Goodenow declined to comment for this story, but the National Hockey League Players' Association maintains owners have driven up salaries by their willingness to spend carelessly. NHL general managers have begun to make unprecedented moves. The Boston Bruins walked away from perennial 70-point player and former Capital Dmitri Khristich when he was awarded $2.8 million by an arbitrator, an NHL first.
Any team could offer Khristich a deal worth at least 80 percent of the $2.8 million figure, but no one has.
"There's been a change, no doubt about it," said former Capitals goalie Mike Liut, now a player agent. "And I'm not surprised. You could see this coming. It's a function of the [collective bargaining agreement]. When you have an agreement kick in you may not know how to deal with it at first. But there's a system of checks and balances and teams find new ways to operate. The pendulum swings one way and back the other way. What we're seeing now is the other side of the pendulum. How far it swings before it goes back the other way, we don't know."
And that swing may come sooner than later. Many agents believe players such as Juneau, Pat Verbeek, Ulf Samuelsson and other unrestricted free agents could get their money in a few months, when injuries mount, teams struggle and general managers begin to feel the heat.
Regardless, the market is being watched as closely as ever. The Capitals hope to have a strong team in place by 2004, perennially challenging for a title. That's when free agency could best benefit them. A work stoppage would be crushing.

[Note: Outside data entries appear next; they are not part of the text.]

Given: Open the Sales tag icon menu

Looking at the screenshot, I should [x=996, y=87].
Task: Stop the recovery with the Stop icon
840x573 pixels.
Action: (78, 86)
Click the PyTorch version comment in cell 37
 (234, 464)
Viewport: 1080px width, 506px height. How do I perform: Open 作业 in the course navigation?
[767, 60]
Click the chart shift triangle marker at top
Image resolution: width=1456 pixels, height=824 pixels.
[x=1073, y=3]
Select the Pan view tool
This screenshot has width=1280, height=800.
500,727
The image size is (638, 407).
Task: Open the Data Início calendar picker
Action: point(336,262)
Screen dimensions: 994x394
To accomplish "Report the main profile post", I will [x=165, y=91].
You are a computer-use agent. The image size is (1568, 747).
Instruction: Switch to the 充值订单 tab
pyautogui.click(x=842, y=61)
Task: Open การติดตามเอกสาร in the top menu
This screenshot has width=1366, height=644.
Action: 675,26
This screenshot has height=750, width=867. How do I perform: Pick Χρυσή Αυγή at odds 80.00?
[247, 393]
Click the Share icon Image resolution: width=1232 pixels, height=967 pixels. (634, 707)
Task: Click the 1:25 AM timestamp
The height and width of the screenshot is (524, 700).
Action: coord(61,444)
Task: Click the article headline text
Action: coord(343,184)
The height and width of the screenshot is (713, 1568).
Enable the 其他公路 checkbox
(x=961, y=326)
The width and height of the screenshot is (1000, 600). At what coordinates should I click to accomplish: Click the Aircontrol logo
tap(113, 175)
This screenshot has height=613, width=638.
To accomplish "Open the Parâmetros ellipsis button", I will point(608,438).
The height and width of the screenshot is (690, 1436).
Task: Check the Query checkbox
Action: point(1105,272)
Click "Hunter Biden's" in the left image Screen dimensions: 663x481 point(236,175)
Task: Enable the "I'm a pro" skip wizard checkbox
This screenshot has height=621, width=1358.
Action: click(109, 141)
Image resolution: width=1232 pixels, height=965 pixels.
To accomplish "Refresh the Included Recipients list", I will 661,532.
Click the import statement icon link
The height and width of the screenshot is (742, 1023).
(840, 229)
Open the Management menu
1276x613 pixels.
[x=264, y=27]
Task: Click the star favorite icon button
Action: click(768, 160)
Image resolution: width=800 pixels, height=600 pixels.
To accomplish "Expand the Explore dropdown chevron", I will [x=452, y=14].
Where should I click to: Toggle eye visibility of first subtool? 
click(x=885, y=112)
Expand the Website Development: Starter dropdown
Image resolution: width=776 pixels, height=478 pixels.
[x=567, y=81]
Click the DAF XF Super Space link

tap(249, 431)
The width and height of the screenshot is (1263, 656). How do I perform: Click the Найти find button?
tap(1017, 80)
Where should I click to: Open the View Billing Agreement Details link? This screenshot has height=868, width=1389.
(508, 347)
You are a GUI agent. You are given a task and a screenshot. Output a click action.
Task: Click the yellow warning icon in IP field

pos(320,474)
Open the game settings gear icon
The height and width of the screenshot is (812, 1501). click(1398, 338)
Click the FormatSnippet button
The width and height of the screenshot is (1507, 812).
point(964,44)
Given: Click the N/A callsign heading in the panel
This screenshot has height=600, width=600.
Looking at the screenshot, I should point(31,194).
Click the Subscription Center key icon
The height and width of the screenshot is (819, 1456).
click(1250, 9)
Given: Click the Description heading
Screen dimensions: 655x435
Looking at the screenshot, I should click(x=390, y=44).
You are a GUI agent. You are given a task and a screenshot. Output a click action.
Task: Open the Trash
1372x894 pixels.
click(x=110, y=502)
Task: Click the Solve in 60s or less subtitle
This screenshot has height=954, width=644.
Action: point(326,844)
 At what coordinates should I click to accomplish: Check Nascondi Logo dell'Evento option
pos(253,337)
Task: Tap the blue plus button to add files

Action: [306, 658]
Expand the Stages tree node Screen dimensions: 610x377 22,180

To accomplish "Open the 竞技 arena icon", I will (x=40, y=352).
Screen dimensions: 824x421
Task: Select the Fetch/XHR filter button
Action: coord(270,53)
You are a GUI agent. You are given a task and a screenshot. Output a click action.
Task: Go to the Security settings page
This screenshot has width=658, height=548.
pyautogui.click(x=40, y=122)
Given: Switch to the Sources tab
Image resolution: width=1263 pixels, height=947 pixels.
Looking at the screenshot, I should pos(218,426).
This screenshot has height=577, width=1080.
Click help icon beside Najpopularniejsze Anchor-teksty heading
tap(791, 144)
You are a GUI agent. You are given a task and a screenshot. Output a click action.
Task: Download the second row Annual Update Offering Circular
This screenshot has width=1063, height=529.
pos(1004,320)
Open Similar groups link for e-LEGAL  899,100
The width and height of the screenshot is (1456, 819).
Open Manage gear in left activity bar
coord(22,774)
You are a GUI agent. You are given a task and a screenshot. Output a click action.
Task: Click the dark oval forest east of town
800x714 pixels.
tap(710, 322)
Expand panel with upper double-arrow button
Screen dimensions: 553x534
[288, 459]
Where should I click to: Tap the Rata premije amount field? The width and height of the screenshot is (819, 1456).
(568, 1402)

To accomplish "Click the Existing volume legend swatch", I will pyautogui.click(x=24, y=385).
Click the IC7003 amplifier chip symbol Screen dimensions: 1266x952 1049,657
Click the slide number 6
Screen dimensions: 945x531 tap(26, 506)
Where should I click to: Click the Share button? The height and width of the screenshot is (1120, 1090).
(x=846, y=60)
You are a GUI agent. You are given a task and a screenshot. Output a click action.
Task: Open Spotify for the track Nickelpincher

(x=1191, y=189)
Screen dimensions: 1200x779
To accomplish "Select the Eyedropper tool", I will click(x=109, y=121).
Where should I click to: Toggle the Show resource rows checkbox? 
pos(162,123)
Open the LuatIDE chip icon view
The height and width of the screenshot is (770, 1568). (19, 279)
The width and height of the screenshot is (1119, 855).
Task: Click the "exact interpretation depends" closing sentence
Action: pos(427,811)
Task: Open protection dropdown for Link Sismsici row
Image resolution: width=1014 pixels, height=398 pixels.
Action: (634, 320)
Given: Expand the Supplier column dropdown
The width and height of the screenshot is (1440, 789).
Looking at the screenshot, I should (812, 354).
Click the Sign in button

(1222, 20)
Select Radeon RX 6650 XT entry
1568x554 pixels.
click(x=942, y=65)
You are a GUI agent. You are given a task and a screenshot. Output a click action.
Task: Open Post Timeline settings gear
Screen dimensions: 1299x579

"I have hope this is going to be a healthy league," Leonsis said. "I hope that its own antibodies will kick in and things will equalize. I told our guys we're going to run this for the long haul with smart investments. We don't want to spend stupidly. We need to invest so that we get the best returns and can have success and replicate it year after year."
Capitals Notes: Unsigned free agents Zednik and Yogi Svejkovsky remain out of camp. . . . In the name of team unity, Capitals players decided to speak only English at work. Several players have already accrued small fines from the team's mock court.